Ketua Umum Himpunan Kawasan Industri Indonesia (HKI), Akhmad Ma’ruf Maulana, menyatakan optimismenya terhadap penetapan ini. Ia menilai bahwa langkah ini menunjukkan komitmen pemerintah dalam mendorong industrialisasi, pemerataan pembangunan, dan hilirisasi industri di seluruh Indonesia. Status PSN diharapkan dapat memberikan kepastian hukum, mempercepat realisasi investasi, dan meningkatkan dukungan infrastruktur industri.

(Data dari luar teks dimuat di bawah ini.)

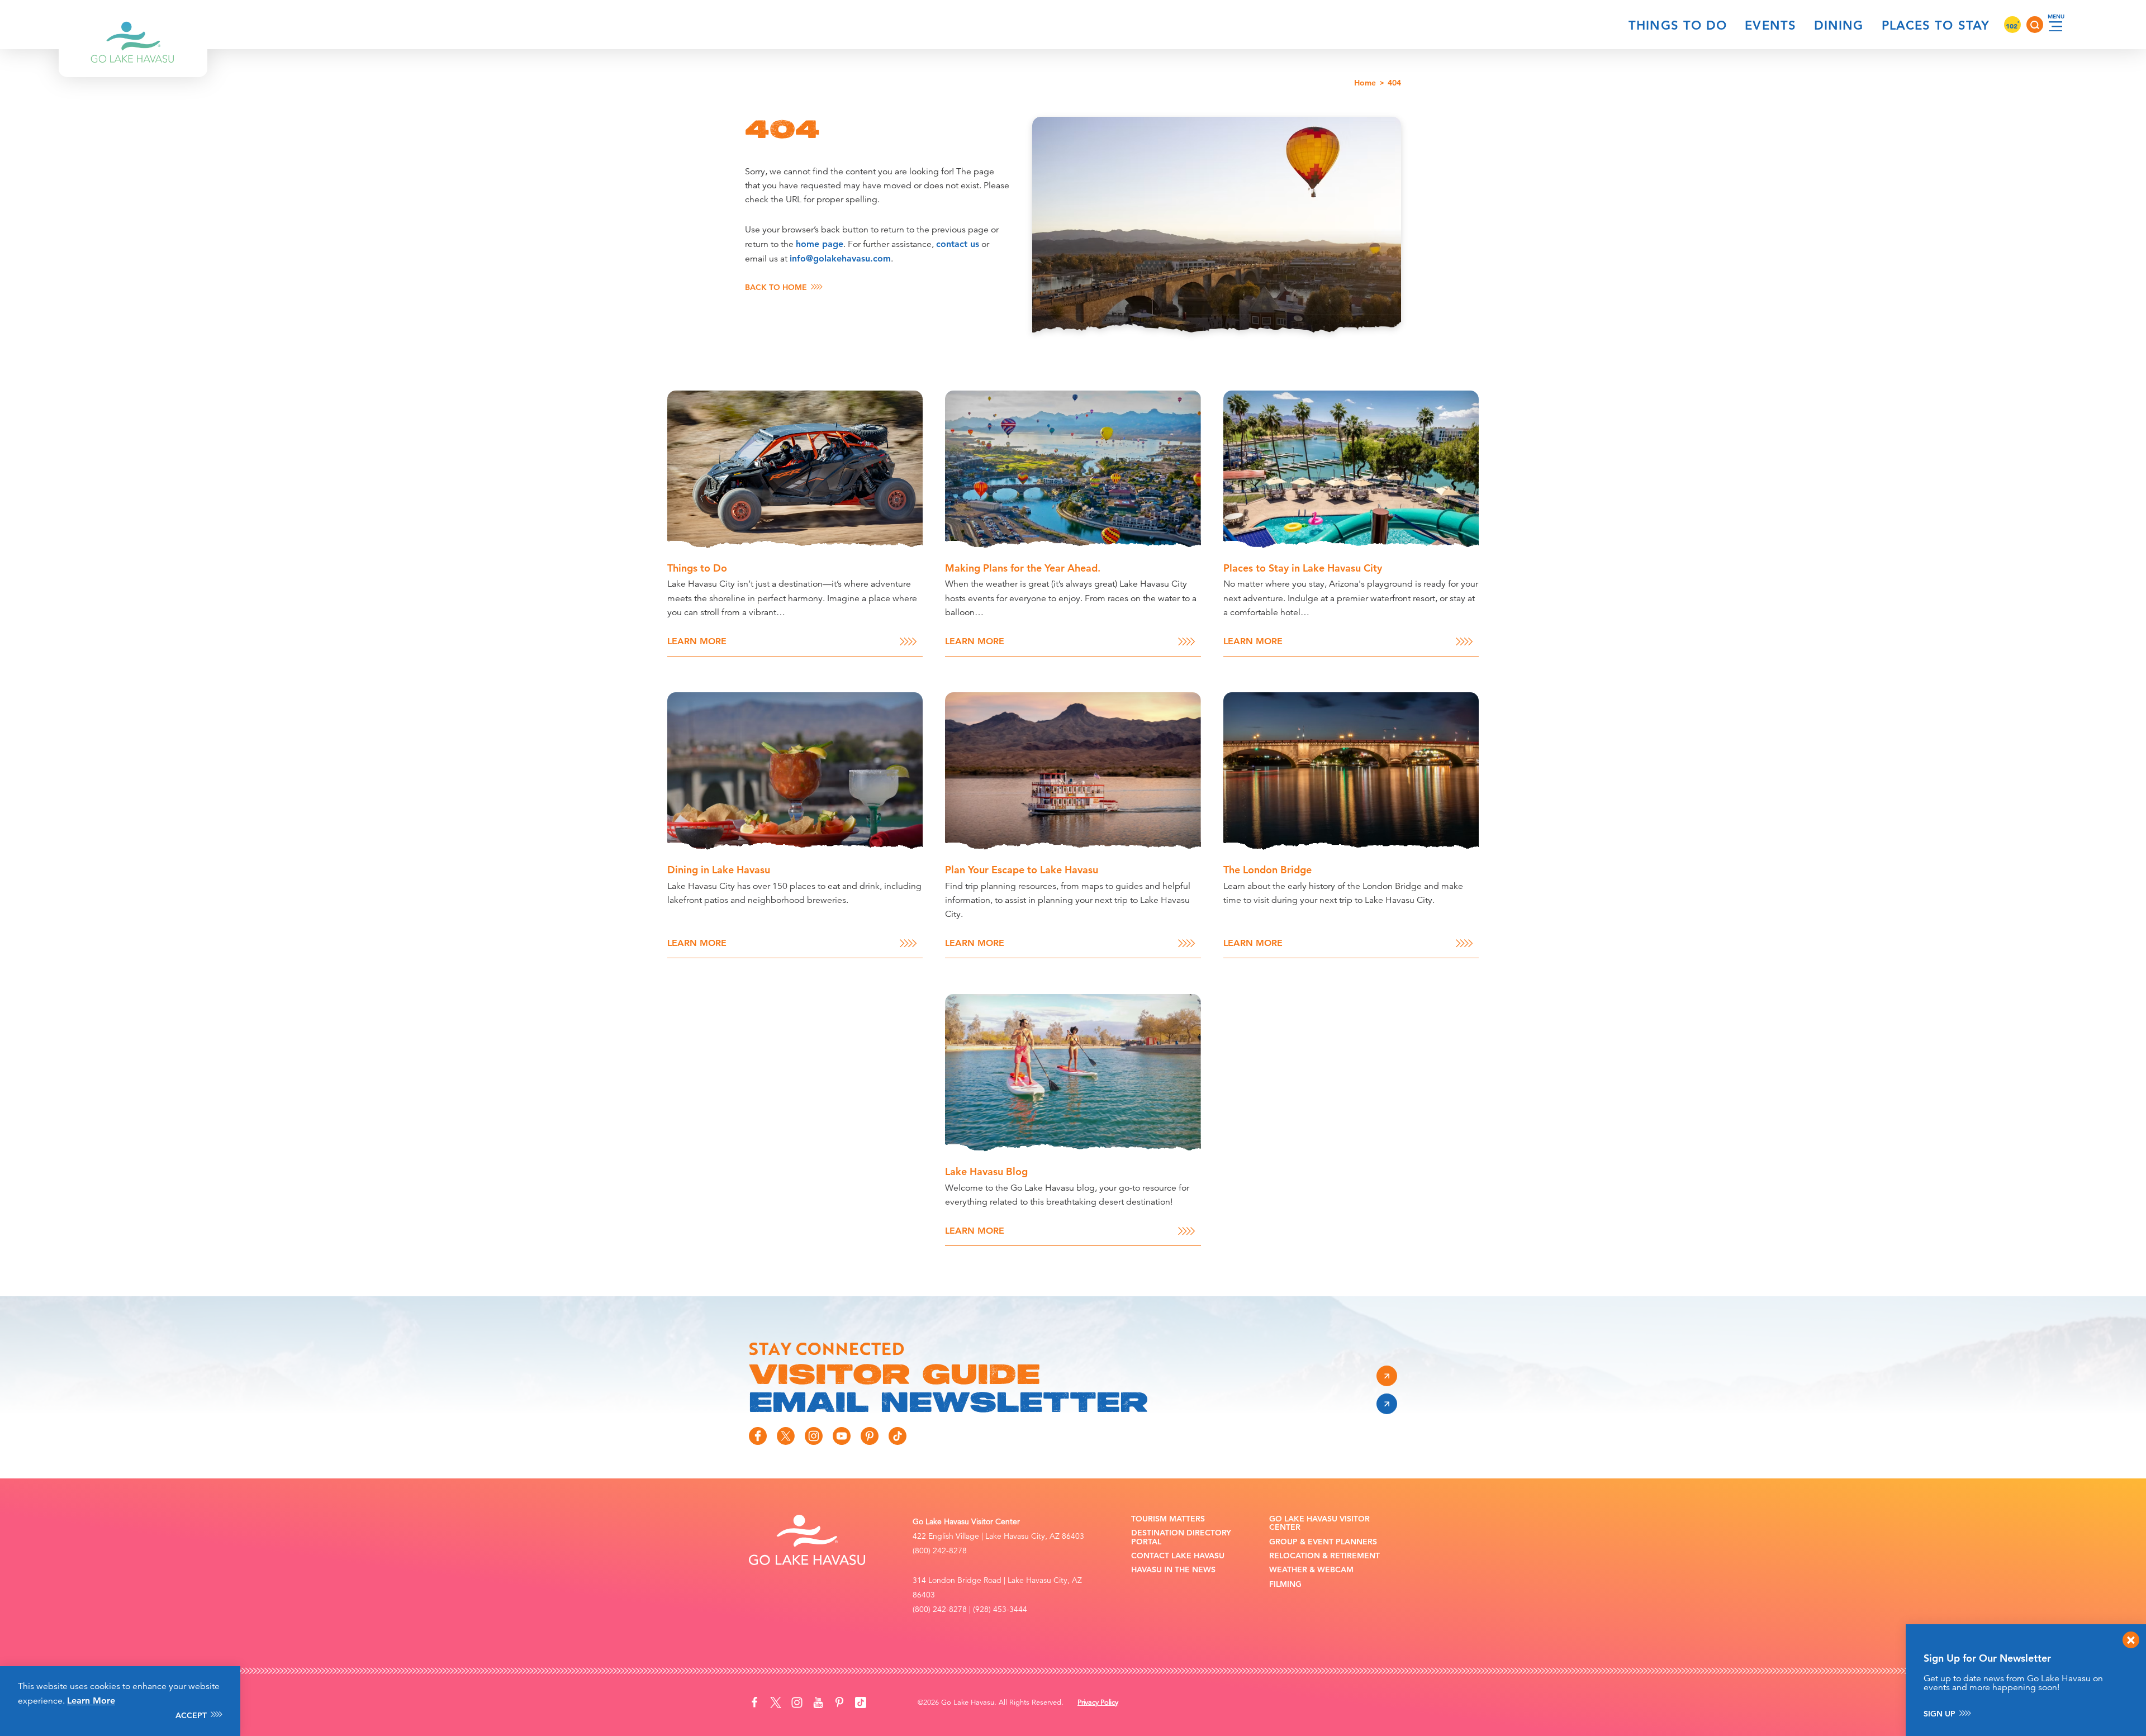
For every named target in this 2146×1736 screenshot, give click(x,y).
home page (819, 244)
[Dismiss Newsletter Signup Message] (2131, 1640)
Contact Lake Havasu (1177, 1556)
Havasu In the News (1173, 1570)
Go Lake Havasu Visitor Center (1319, 1523)
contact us (957, 244)
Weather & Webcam (1311, 1570)
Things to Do (1678, 25)
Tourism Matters (1168, 1519)
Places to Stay (1936, 25)
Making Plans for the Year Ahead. (1022, 568)
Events (1770, 25)
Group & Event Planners (1323, 1542)
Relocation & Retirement (1324, 1556)
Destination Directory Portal (1181, 1537)
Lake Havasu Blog (986, 1171)
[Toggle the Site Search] (2034, 24)
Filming (1285, 1584)
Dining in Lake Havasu (718, 869)
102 (2012, 25)
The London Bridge (1267, 869)
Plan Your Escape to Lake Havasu (1021, 869)
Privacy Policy (1097, 1702)
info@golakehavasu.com (840, 258)
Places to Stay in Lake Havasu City (1302, 568)
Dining (1839, 25)
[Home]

Ma’ruf menambahkan bahwa PSN akan mempermudah perizinan dan memperluas pusat pertumbuhan ekonomi di luar Jawa, sehingga memperkuat daya saing industri nasional. Namun, ia juga menyoroti sejumlah tantangan teknis yang perlu diatasi.

Related Post
Tantangan tersebut meliputi sinkronisasi tata ruang dan status lahan, keterlambatan perizinan lintas sektor seperti AMDAL, keterbatasan infrastruktur dasar (akses jalan, listrik, gas, air baku, dan konektivitas logistik), serta kepastian insentif fiskal dan non-fiskal, terutama bagi kawasan industri di luar Jawa.
Ma’ruf menekankan pentingnya koordinasi antar kementerian dan lembaga terkait untuk mempercepat penyelesaian perizinan, pembebasan lahan, dan penyediaan infrastruktur dasar. Ia yakin bahwa dengan dukungan regulasi yang kuat dan koordinasi yang solid, kawasan industri PSN akan menjadi motor penggerak pertumbuhan ekonomi, pemerataan wilayah, dan peningkatan ekspor bernilai tambah.
"Pemerintah sudah memberikan arah yang jelas dengan menetapkan 44 kawasan industri sebagai PSN. Sekarang saatnya seluruh pemangku kepentingan bersinergi agar investasi benar-benar bergerak dan menyerap tenaga kerja secara nyata," pungkas Ma’ruf.